Some questions that you can ask when the teams are in the context described above and exhibiting one or more of the problems listed are:

  • Are all team members working on the same product?
  • Are we diverting a tenured team member onto work they do not enjoy?
  • Are the work items that are diverting our focus recurring problems?
  • Why do we have enough maintenance work that it causes us to think about allocating team capacity or a separate list of work to it?
  • Do we have a risk of knowledge getting tied up in one person’s head and therefore we are not respecting the “bus factor”?
  • Are defects generated by the new feature development team that get fixed by the maintenance team?
  • Are team members not finding value in attending a Daily meeting or complaining about getting micro-managed with agile?

Potential Solutions

Although each organization has it’s own culture, sources of influence, and characteristics there are a few potential solutions I have seen to enable more alignment of the “Team Member in Siberia” with the rest of the development team.

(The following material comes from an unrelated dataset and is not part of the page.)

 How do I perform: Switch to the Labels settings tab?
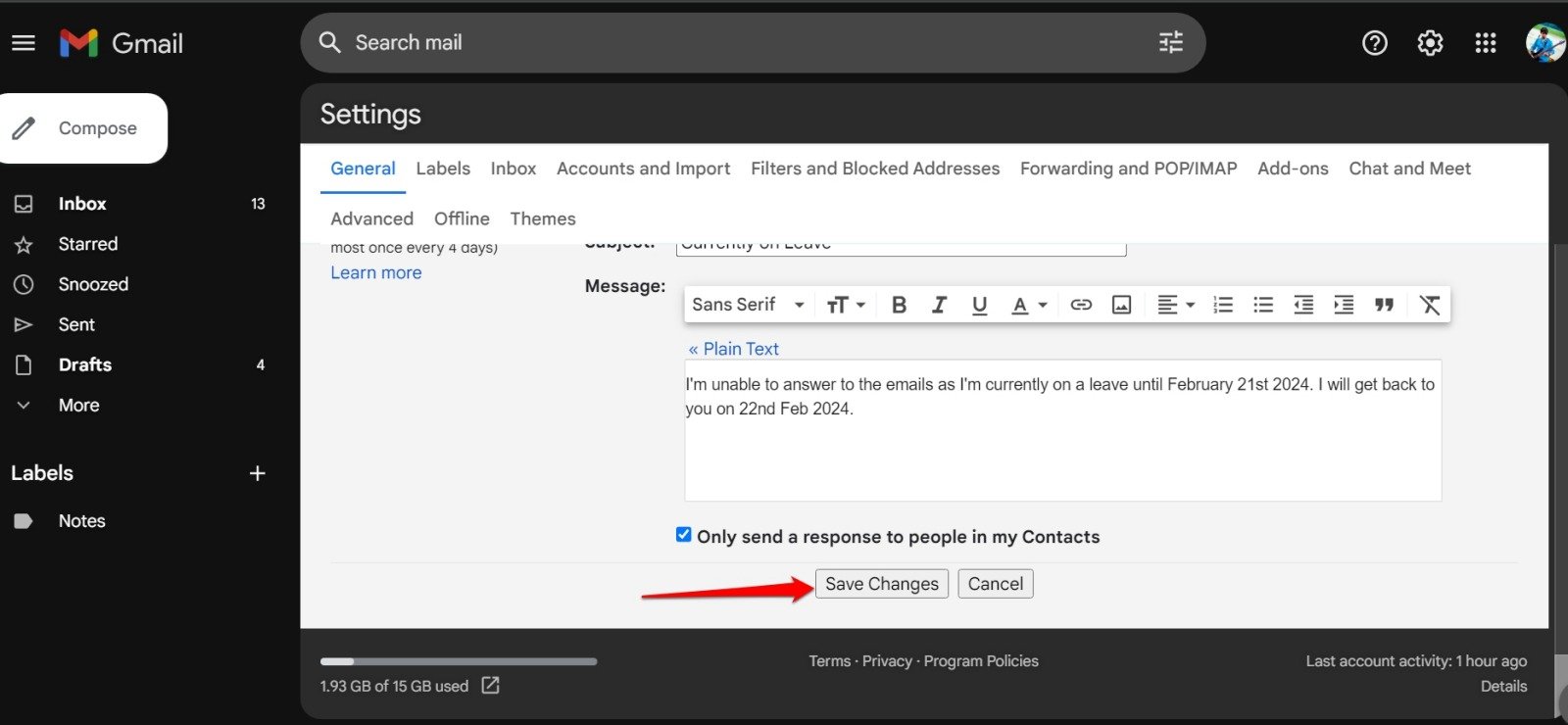[443, 169]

  • Share maintenance responsibilities across team - Instead of placing all responsibility for system maintenance on a single individual or small group of people make the maintenance activities part of the whole team’s shared responsibilities. In fact, force mentoring on maintenance activities across the team by always having a person less familiar with the system shepherd the task and ask for mentoring when necessary from the person with more familiarity.
  • Put maintenance activities into backlog of work - Rather than keep a separate list of work from the new features from business, have business prioritize the maintenance work along with the new features. This forces maintenance to get more attention over time and streamlines maintenance with better infrastructure in order to enable new feature development.
  • Track the amount of maintenance work - Teams can keep a container and small pieces of paper in their Daily Standup area so they can capture how much time was used each day on unplanned maintenance work. Although this won’t fix the problem we can become more aware of how much work is coming in unplanned. You can do a couple of things with this information. Firstly, teams add up the amount of unplanned maintenance work they have each day or iteration and track trends over time to see if they are handling it more efficiently. Second, it can be used to inform business about the amount of unplanned work impacting the team. Lastly, the team can figure out how to streamline and minimize the unplanned work over time.
  • Define product backlog items from the end user’s point of view - Some backlogs contain what could be thought of as tasks for the team to take on rather than describing what the end user wants. Instead of items such as “analyze monthly revenue report” describe a higher level need of the end user such as “As Finance I want to see the monthly revenue report”. The first item is something that a business analyst on the team will work on but the second item will involve multiple team members including the business analyst, tester, and programmer. When these team members come to their Daily Standup they will have common work items and be more interested in potential impacts on each other. This will cause the Daily Standup to feel less like micro-management.

There are other potential solutions but this list is a good start for those finding their teams in the “Team Member in Siberia” anti-pattern. Please share your potential solutions, suggestions, and questions in the comments of this blog entry. And get those team members working together for the good our products.